*Problem to work on*.
Write out every entry in full. Leave nothing out.

*Stored items*.

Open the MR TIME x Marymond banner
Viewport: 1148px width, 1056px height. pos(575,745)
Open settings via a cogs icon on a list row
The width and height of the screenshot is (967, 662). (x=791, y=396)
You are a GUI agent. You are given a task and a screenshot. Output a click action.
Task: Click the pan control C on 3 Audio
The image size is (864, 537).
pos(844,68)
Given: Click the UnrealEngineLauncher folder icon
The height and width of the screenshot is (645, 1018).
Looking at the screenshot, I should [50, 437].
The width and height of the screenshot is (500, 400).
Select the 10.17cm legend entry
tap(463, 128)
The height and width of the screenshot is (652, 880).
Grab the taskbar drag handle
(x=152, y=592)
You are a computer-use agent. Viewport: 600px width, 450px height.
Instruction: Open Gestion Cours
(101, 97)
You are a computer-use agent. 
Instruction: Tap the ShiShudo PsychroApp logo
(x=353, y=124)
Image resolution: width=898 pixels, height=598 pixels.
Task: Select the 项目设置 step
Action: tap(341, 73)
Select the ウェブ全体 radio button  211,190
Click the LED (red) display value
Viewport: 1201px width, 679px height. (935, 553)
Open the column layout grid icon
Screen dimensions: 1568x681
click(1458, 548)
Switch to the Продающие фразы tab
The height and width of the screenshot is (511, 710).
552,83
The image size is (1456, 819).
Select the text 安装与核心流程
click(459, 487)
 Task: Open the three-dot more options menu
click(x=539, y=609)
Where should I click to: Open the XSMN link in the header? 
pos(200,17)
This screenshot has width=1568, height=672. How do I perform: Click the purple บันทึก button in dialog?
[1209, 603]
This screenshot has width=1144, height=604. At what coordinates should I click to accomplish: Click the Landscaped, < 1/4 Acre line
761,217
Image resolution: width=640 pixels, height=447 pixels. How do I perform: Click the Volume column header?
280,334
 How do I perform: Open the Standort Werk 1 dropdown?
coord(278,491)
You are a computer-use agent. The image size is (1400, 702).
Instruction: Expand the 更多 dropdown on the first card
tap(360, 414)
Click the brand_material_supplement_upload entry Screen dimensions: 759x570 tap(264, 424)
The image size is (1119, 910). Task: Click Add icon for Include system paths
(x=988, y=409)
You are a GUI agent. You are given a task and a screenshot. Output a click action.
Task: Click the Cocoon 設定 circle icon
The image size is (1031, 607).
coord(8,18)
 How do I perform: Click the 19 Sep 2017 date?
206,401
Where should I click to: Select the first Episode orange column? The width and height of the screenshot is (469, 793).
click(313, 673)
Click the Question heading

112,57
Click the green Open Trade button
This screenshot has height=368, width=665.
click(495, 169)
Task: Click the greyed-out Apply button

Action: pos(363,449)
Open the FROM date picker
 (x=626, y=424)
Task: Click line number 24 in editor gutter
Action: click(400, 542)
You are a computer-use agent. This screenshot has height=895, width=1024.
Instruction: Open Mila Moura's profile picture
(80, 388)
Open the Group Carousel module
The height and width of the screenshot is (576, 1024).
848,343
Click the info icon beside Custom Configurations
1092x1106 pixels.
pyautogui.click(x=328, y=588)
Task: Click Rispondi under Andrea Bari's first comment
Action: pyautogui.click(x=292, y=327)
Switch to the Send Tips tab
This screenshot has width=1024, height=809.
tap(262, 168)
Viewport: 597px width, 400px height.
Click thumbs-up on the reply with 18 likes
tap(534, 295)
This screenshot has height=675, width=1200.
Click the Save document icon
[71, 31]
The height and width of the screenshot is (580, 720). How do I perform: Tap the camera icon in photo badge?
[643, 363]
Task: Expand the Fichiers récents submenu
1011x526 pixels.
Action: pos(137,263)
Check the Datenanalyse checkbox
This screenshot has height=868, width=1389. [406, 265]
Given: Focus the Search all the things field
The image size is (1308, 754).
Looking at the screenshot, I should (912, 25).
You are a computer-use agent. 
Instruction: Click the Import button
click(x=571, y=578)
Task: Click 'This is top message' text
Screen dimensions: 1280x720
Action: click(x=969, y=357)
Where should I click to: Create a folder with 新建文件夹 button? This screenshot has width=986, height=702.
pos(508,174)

*Exercise output*.
Open the MR TIME x Marymond banner
Viewport: 1148px width, 1056px height. pos(575,745)
Open settings via a cogs icon on a list row
The width and height of the screenshot is (967, 662). (x=791, y=396)
You are a GUI agent. You are given a task and a screenshot. Output a click action.
Task: Click the pan control C on 3 Audio
The image size is (864, 537).
pos(844,68)
Given: Click the UnrealEngineLauncher folder icon
The height and width of the screenshot is (645, 1018).
Looking at the screenshot, I should [50, 437].
The width and height of the screenshot is (500, 400).
Select the 10.17cm legend entry
tap(463, 128)
The height and width of the screenshot is (652, 880).
Grab the taskbar drag handle
(x=152, y=592)
You are a computer-use agent. Viewport: 600px width, 450px height.
Instruction: Open Gestion Cours
(101, 97)
You are a computer-use agent. 
Instruction: Tap the ShiShudo PsychroApp logo
(x=353, y=124)
Image resolution: width=898 pixels, height=598 pixels.
Task: Select the 项目设置 step
Action: tap(341, 73)
Select the ウェブ全体 radio button  211,190
Click the LED (red) display value
Viewport: 1201px width, 679px height. (935, 553)
Open the column layout grid icon
Screen dimensions: 1568x681
click(1458, 548)
Switch to the Продающие фразы tab
The height and width of the screenshot is (511, 710).
552,83
The image size is (1456, 819).
Select the text 安装与核心流程
click(459, 487)
 Task: Open the three-dot more options menu
click(x=539, y=609)
Where should I click to: Open the XSMN link in the header? 
pos(200,17)
This screenshot has width=1568, height=672. How do I perform: Click the purple บันทึก button in dialog?
[1209, 603]
This screenshot has width=1144, height=604. At what coordinates should I click to accomplish: Click the Landscaped, < 1/4 Acre line
761,217
Image resolution: width=640 pixels, height=447 pixels. How do I perform: Click the Volume column header?
280,334
 How do I perform: Open the Standort Werk 1 dropdown?
coord(278,491)
You are a computer-use agent. The image size is (1400, 702).
Instruction: Expand the 更多 dropdown on the first card
tap(360, 414)
Click the brand_material_supplement_upload entry Screen dimensions: 759x570 tap(264, 424)
The image size is (1119, 910). Task: Click Add icon for Include system paths
(x=988, y=409)
You are a GUI agent. You are given a task and a screenshot. Output a click action.
Task: Click the Cocoon 設定 circle icon
The image size is (1031, 607).
coord(8,18)
 How do I perform: Click the 19 Sep 2017 date?
206,401
Where should I click to: Select the first Episode orange column? The width and height of the screenshot is (469, 793).
click(313, 673)
Click the Question heading

112,57
Click the green Open Trade button
This screenshot has height=368, width=665.
click(495, 169)
Task: Click the greyed-out Apply button

Action: pos(363,449)
Open the FROM date picker
 (x=626, y=424)
Task: Click line number 24 in editor gutter
Action: click(400, 542)
You are a computer-use agent. This screenshot has height=895, width=1024.
Instruction: Open Mila Moura's profile picture
(80, 388)
Open the Group Carousel module
The height and width of the screenshot is (576, 1024).
848,343
Click the info icon beside Custom Configurations
1092x1106 pixels.
pyautogui.click(x=328, y=588)
Task: Click Rispondi under Andrea Bari's first comment
Action: pyautogui.click(x=292, y=327)
Switch to the Send Tips tab
This screenshot has width=1024, height=809.
tap(262, 168)
Viewport: 597px width, 400px height.
Click thumbs-up on the reply with 18 likes
tap(534, 295)
This screenshot has height=675, width=1200.
Click the Save document icon
[71, 31]
The height and width of the screenshot is (580, 720). How do I perform: Tap the camera icon in photo badge?
[643, 363]
Task: Expand the Fichiers récents submenu
1011x526 pixels.
Action: pos(137,263)
Check the Datenanalyse checkbox
This screenshot has height=868, width=1389. [406, 265]
Given: Focus the Search all the things field
The image size is (1308, 754).
Looking at the screenshot, I should (912, 25).
You are a computer-use agent. 
Instruction: Click the Import button
click(x=571, y=578)
Task: Click 'This is top message' text
Screen dimensions: 1280x720
Action: click(x=969, y=357)
Where should I click to: Create a folder with 新建文件夹 button? This screenshot has width=986, height=702.
pos(508,174)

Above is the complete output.